Two Jamaican males who were employed at a country club in Florida have been arrested and charged for swindling elderly people in what is described as a lottery scam.
The men are 24-year-old Dillion Johnson and 26-year-old Neville Taylor. They have been jointly charged with three counts of depositing cheques with intent to defraud, according to a news release from the Collier County Sheriff’s Office in Florida.
On May 5, questions surrounding the financial activities of both Johnson and Taylor were raised by the First Florida Integrity Bank (FFIB), where they had savings accounts.
NBC notes that FFIB “informed the Financial Crimes Bureau detectives about suspicious deposits being made into accounts held by Johnson and Taylor.

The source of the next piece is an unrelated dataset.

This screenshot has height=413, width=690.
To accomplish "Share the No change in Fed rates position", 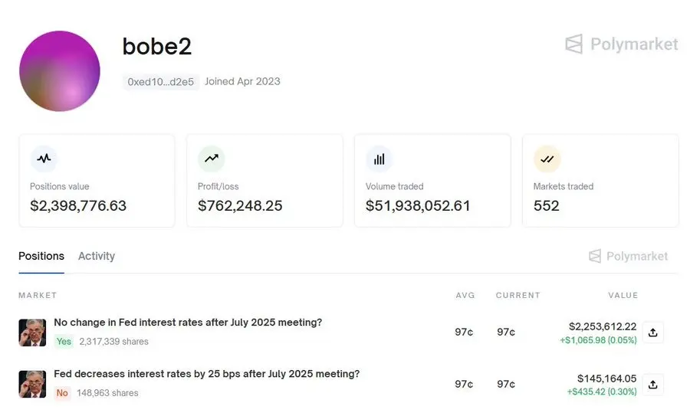I will (652, 333).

The funds were also being moved to different bank accounts in their names at other institutions.”
A probe was then launch and detectives determined that the cheques came from senior citizens, some of whom suffered from memory loss.
The Collier County Sheriff’s Office in Florida said the elderly and vulnerable victims were informed that they had won “a large cash prize”, and they would need to send funds in the form of cheques to an individual to verify their banking information in order to deposit the money they reportedly won.
The police also noted that it was revealed that a 72-year-old San Francisco-based woman with a long-term traumatic brain injury sent Johnson two cheques valued at a total of US$5,500. He also allegedly received a cashier’s cheque of US$5,000 from an 85-year-old woman in West Virginia on May 4.
Taylor reportedly received three cheques from a 95-year-old woman in North Carolina, who had no recollection of sending any cash to him. He was said to have received a cheque of US$1,700 on March 23, a US$1,500 cheque on March 30, and a US$1,000 cheque on April 21 from the elderly woman.
Taylor also benefitted from a US$1,200 cheque he received from an 84-year-old Illinois woman in January of this year.
He allegedly got an elderly Texas woman aged 84, to send him two cheques which amounted to US$4,500.
Reportedly, their employment was terminated on April 1, mainly because of the COVID-19 pandemic. At the same time, the men were reportedly unable to return to their homeland due to Jamaica’s ports being closed.
They are to appear in a Florida court soon.